Abstract
The 1990s were the decade of the brain (a “biological universe”) and we learnt a lot about how neurons work individually and in networks. With techniques like patch-clamp recording, we could follow the activities of even individual ion channel proteins in living cells in real time. In parallel, cancer biologists, in part, armed by the outcome of the Human Genome Project, have been trying to decipher how and why normal cells become cancerous! Indeed, cancer proved to be a “pathological universe”! For years, these two juggernauts of fields have been moving in parallel with hardly any interaction, apart from the obvious case of brain tumors. We have even seen big pharma companies with their neuroscience and oncology arms working on different continents. Increasingly, however, the gap between them has been getting narrower and a new term has emerged—”cancer neuroscience”—and this is getting increasing attention!1–3 Although brain tumors would be expected to maintain some form of their basic neuronal characteristics, the situation is much more surprising for carcinomas, cancers of epithelial tissues.
Cancer neuroscience comes in various forms. First, and perhaps the oldest, is the fact that carcinomas express genes normally associated with neurons and the more aggressive a carcinoma the more neuronal it seems to become, as exemplified by small-cell lung cancer. Regarding genes, the best known example of this is probably neuron-restrictive silencing factor that also functions as a tumor suppressor. Then there is the whole plethora of voltage-gated ion channels (VGICs), normally associated with “excitable” cells such as neurons and muscles, which carcinomas also express. In fact, according to one hypothesis, it is the de novo expression of functional voltage-gated sodium channels in carcinomas that makes them excitable and hyperactive, ultimately leading to invasiveness and metastasis. 4 Along with VGICs, carcinomas also express several types of neurotransmitter receptors (NTRs). Finally, at least currently, cancer neuroscience manifests itself by the direct innervation of tumors. Activation of NTRs, either by the nerve input and/or through the circulation, can impact significantly upon the different stages of the cancer process. Hodgkin–Huxley type action potentials have been recorded in tumors in vivo, although doubt remained whether the electrical activity came from the tumor and/or the impinging nerve. 5 Nevertheless, tumor innervation would make some sense given that cancer is a defection from morphogenetic cooperation, and nerves are one important conduit by which anatomical control signals propagate across tissue. 6
A possibly lesser appreciated facet of the cancer neuroscience is the immune connection. Immune cells also express VGICs and NTRs and use these in their most basic functioning, such as proliferation and motility, even differentiation and antigen presentation.

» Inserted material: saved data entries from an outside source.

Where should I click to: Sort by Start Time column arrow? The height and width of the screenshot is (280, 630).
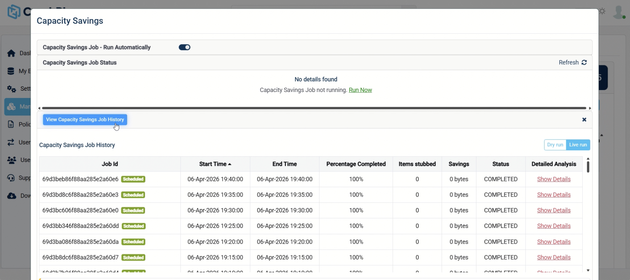tap(230, 164)

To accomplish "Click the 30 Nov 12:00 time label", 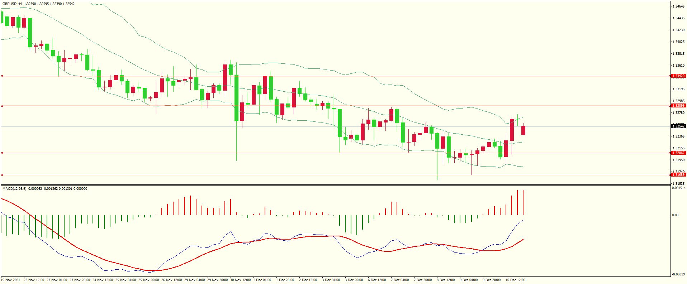I will point(241,280).
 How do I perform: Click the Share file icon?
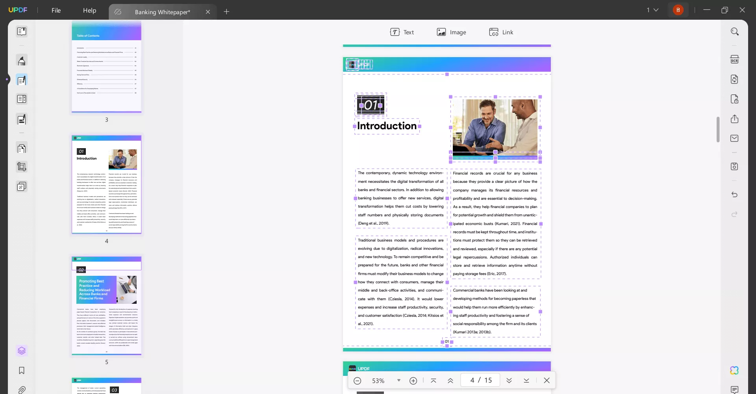[x=734, y=119]
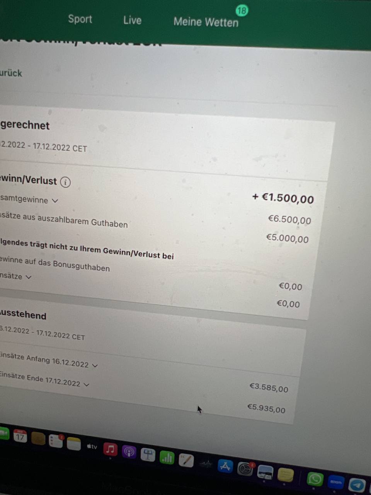Viewport: 371px width, 495px height.
Task: Open the App Store dock icon
Action: point(225,466)
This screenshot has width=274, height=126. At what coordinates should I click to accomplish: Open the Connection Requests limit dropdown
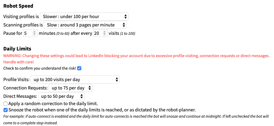(x=71, y=88)
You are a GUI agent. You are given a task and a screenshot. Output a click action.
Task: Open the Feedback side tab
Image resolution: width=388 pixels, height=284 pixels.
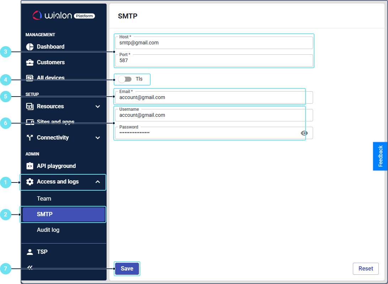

There is no doubt that bioelectricity is the bridge connecting all these cells, as well as possibly others including endothelial cells, and their interactions within the tumor microenvironment. Indeed, techniques often thought of as unique to neuroscience, such as optogenetics, are now being used to control carcinogenesis. 7 It would seem only a matter of time, therefore, before bioelectricity approaches generate an integral “systems” understanding of cancer and its progression. The next exciting step would then be marching toward the clinic with truly revolutionary techniques such as electrodiagnosis and electrotherapy of cancer!